Northern Ireland

NI Prison Service: data breach 'not serious security threat'

The person who received the information works for a company that carries out work for the prison service, and they have been security vetted
Image caption The person who received the information works for a company that carries out work for the prison service, and they have been security vetted

A data breach involving the personal details of hundreds of Northern Ireland Prison Service employees has been described as "a major embarrassment".

However, the BBC understands it is not being treated as a major security breach.

A junior employee at the Department of Justice sent a spreadsheet with names and dates of birth of prison officers and civilian staff.

It was mistakenly sent to an outside contractor.

The person who received the information is employed by a company that carries out work for the prison service, and they have been security vetted.

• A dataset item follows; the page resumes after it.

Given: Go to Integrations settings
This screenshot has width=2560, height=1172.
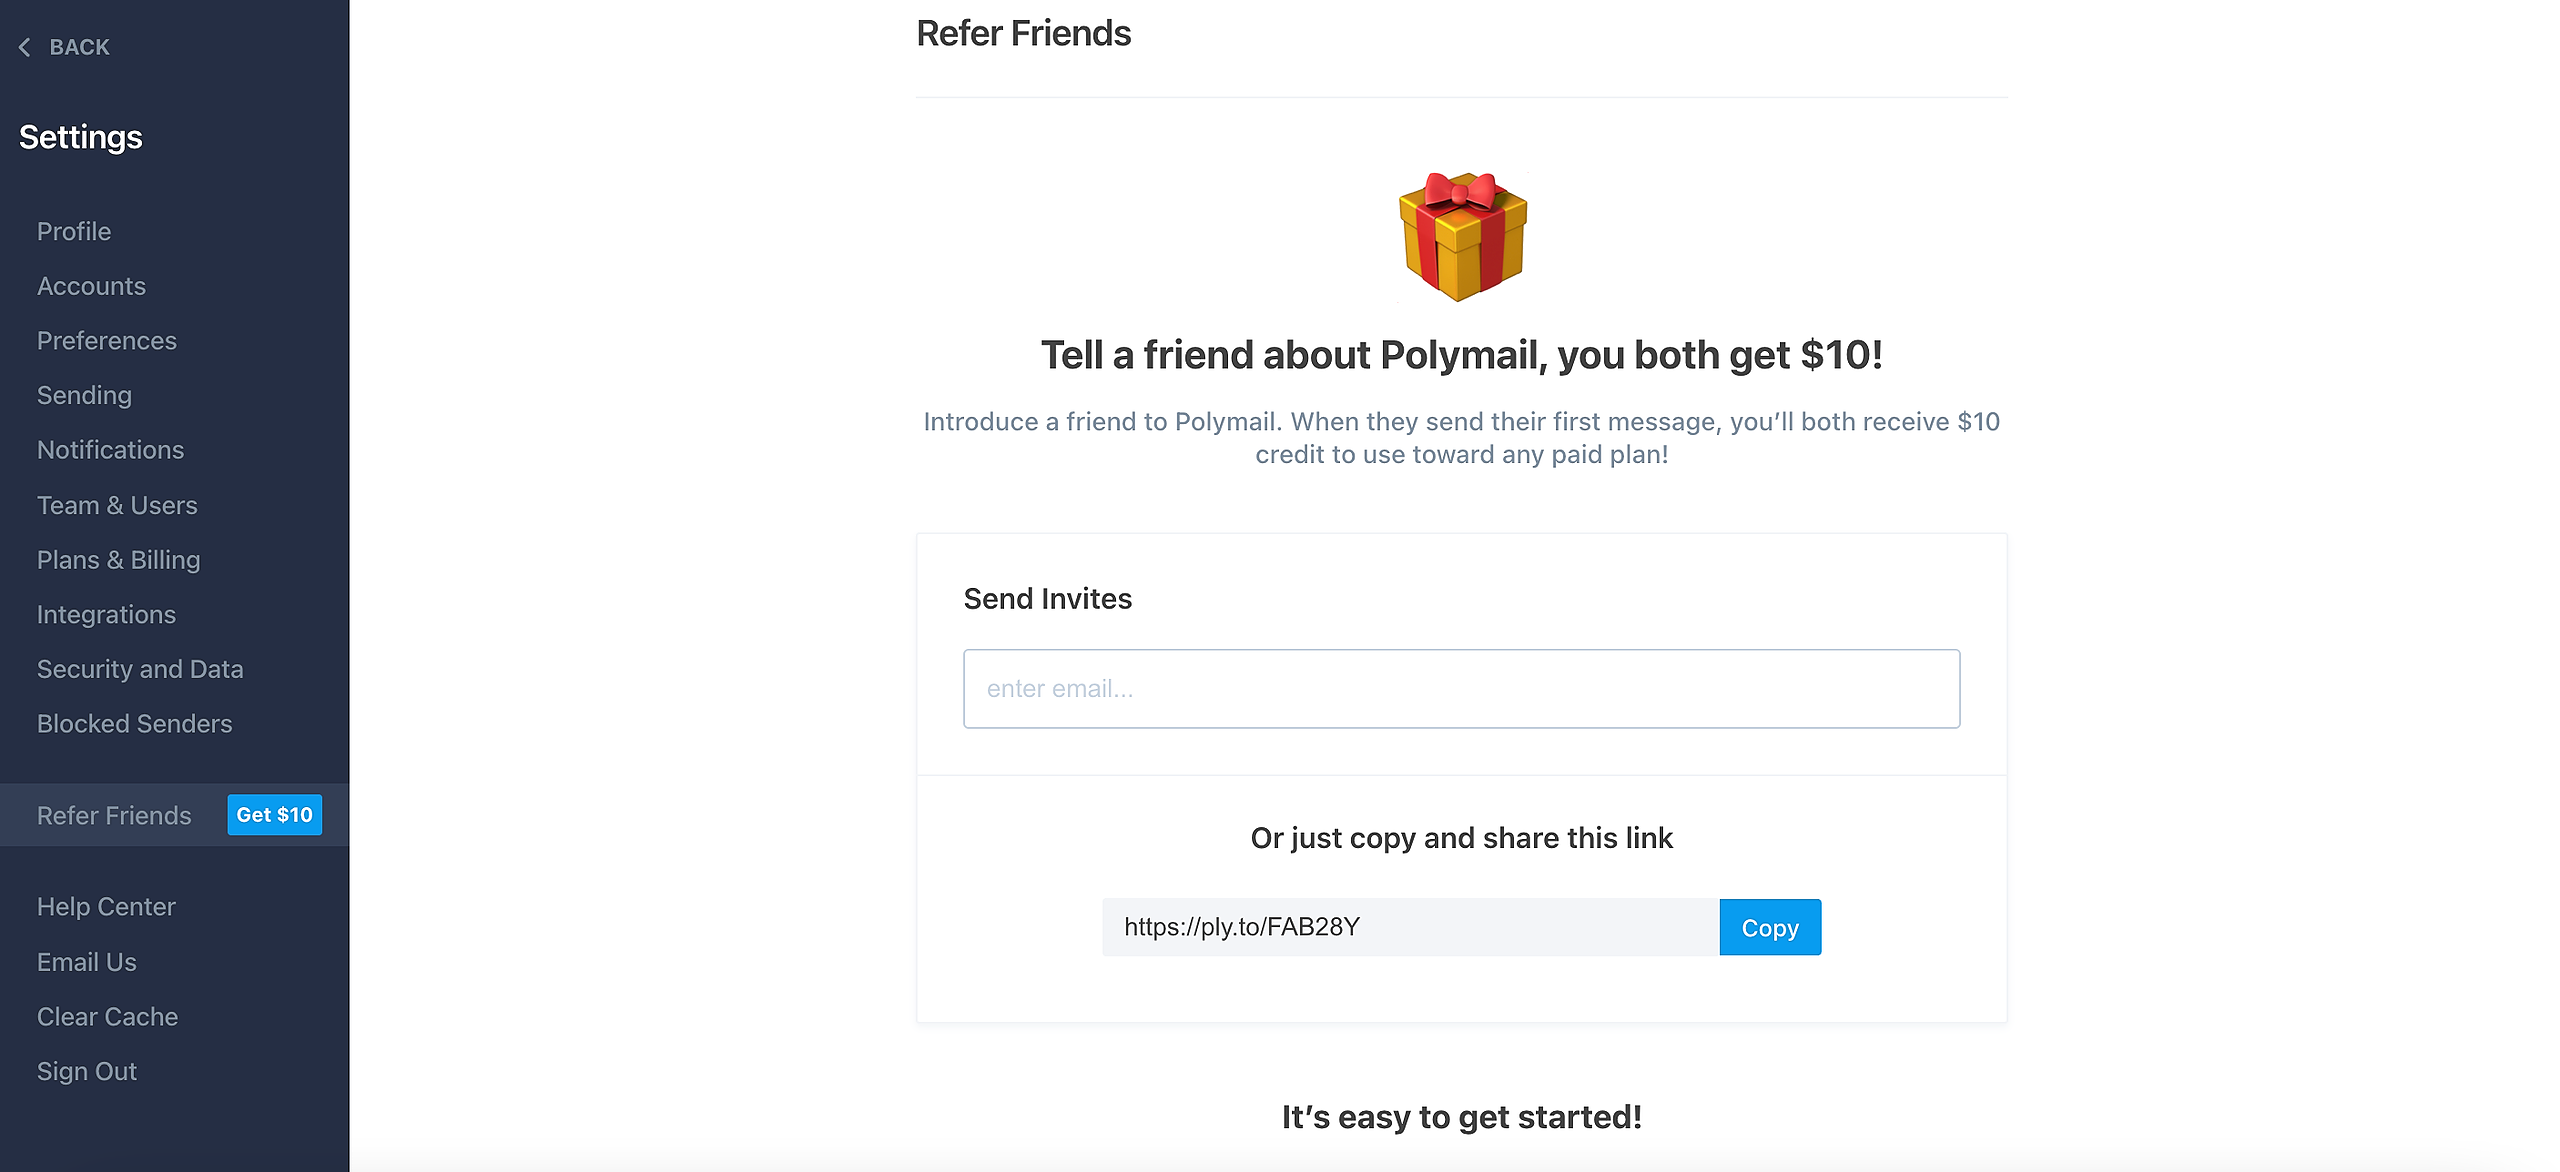Looking at the screenshot, I should click(x=106, y=614).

It is understood that the recipient contacted the Department of Justice to make them aware of the mistake, and deleted the information they had been sent.

Prison officers who contacted the BBC after the department informed them about the data breach expressed concern about their personal security.

Image caption It is not the kind of issue new justice minister Claire Sugden would have wanted to land in her in-tray on her first day in the job

The sources told the BBC that the lives of prison officers and civilian staff had not been put at risk, because the information had been quickly deleted.

In a statement, the Department of Justice confirmed that an incident occurred and said it takes its obligations under data protection legislation very seriously.

It added: "A full investigation is under way and the incident has been reported to the Information Commissioner's Office."

While the department has played down the significance of the incident, it is clearly not the kind of issue new justice minister Claire Sugden would have wanted to land in her in-tray on her first day in the job.